To show how advanced was he on his time, he frequently discussed with me and the other surgeons the importance of performing tricuspid annuloplasty together with surgery on the mitral valve; he believed that tricuspid annular dilatation was “often partly or mainly organic”, hence the natural progression of the regurgitation. He described “the restriction-dilatation syndrome”, which portraits the role of tricuspid regurgitation in perpetuating late-onset heart failure after mitral valve surgery. This was clearly stated in his book Perspectives on the Mitral Valve, in which I participated in three chapters.13 The book was published in 1986, long before the extensively cited publication by Dreyfus, in 2005, which revolutionized the attitude of cardiac surgeons towards secondary tricuspid regurgitation. Why did I not listen to him then?
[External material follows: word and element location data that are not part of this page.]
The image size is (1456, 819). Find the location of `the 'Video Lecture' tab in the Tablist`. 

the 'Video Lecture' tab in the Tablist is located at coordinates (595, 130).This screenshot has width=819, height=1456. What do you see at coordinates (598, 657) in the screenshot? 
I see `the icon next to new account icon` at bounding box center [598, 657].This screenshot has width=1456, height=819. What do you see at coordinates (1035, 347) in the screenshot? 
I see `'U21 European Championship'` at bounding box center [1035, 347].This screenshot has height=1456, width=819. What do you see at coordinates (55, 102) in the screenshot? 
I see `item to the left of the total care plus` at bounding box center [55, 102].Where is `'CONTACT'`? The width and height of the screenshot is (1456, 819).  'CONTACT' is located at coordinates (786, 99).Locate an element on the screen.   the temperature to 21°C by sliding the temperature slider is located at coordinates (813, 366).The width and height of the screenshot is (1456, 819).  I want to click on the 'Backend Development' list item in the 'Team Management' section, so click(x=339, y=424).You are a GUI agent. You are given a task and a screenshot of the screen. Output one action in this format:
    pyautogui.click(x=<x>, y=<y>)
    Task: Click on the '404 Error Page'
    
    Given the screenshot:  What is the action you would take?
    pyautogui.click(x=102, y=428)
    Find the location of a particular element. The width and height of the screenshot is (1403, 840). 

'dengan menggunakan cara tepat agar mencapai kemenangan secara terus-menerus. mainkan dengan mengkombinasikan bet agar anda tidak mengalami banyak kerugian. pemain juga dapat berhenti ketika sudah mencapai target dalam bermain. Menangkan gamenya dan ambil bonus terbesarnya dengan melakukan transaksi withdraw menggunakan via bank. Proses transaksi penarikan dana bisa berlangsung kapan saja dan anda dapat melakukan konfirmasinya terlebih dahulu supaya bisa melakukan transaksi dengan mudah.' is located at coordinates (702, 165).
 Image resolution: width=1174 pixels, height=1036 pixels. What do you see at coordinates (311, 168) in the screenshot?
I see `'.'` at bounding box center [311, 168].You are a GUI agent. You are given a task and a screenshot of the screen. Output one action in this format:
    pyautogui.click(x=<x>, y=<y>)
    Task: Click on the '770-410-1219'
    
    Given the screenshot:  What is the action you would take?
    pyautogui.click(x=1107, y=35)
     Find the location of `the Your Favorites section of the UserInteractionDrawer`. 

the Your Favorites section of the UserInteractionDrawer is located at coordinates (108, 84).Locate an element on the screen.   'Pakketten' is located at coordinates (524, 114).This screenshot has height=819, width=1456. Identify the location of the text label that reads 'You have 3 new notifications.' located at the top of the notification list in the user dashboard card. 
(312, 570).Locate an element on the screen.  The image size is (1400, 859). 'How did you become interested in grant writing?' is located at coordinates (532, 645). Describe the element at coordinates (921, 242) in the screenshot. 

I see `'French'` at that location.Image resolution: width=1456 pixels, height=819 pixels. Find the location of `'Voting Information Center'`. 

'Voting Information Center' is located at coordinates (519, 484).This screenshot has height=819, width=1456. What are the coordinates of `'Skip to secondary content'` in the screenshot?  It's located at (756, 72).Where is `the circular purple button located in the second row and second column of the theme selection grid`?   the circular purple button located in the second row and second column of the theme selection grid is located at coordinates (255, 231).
Prof Barlow kept his support throughout my ascension in the hospital and university career over one decade, until I applied for the position of Chief Surgeon and Professor of the University of the Witwatersrand. The previous professor, Robin Kinsley, to whom I owe much of what I know, had decided to leave for private practice and the position became vacant. Prof. Barlow was very fond of Prof. Kinsley and was acutely saddened by the loss. I was appointed to the position, I am sure with his strong support, but he wanted me to be a second Kinsley, which, for the better or for the worse, I was not. One day, after he criticized something I had done differently, I reminded him that, although I greatly respected him for what he was and had done for me, I was now at his same level, as head of a department and university professor. May be I was unkind and too hard, but I was still struggling to get hold of my department and could not tolerate outside interferences, even by Prof. Barlow.
I could see the anger in his eyes - nobody had ever spoken to him like that. He stopped talking to me for a while, but then Providence played in my favor. I already wrote about Barlow's stethoscope and its special characteristics, which made it ‘unique’ in the world. Upon going home after a day's work, Prof. Barlow had the habit of taking his stethoscope from around the neck, place it on the roof of the car while taking out his white coat. One day, he forgot to place the stethoscope back into the car and it got lost! It was as if heaven had fallen over his head; because of its uniqueness, the stethoscope was irreplaceable! I and the others around decided to buy him a new stethoscope, with all the sound properties available at that time; but it obviously was not Barlow's stethoscope!
Some time later, a patient of mine phoned and asked to meet me as he had something in which I could be interested. Imagine my surprise when I saw Barlow's stethoscope in his hands, which he wanted to offer me as a gift. I was fast to phone Prof. Barlow and ask him to receive me. I went to his office and put the stethoscope on top of his desk, right in front of his eyes. For the first time, I saw Prof. Barlow drop a few tears – after all, the man also had emotions! From that moment on, our relationship normalized and I could again take advantage of his immense knowledge. I left Johannesburg only a year later, in 1988, and I am sure that Prof. Barlow missed me, although he obviously never showed the feeling. Back in Portugal, in 1988, I continued to correspond with him and even wrote a final paper with him on the tricuspid valve, published in Heart in 2007.14 It was the last paper with his name.
Prof. Barlow died on 10 December 2008. I will always remember him. Also for the words in the dedication in his abovementioned book, which reads: “To all the students who listen, look, touch and reflect: may they hear, see, feel and comprehend”. I was blessed to have been his student and to have heard, seen, felt and comprehended him!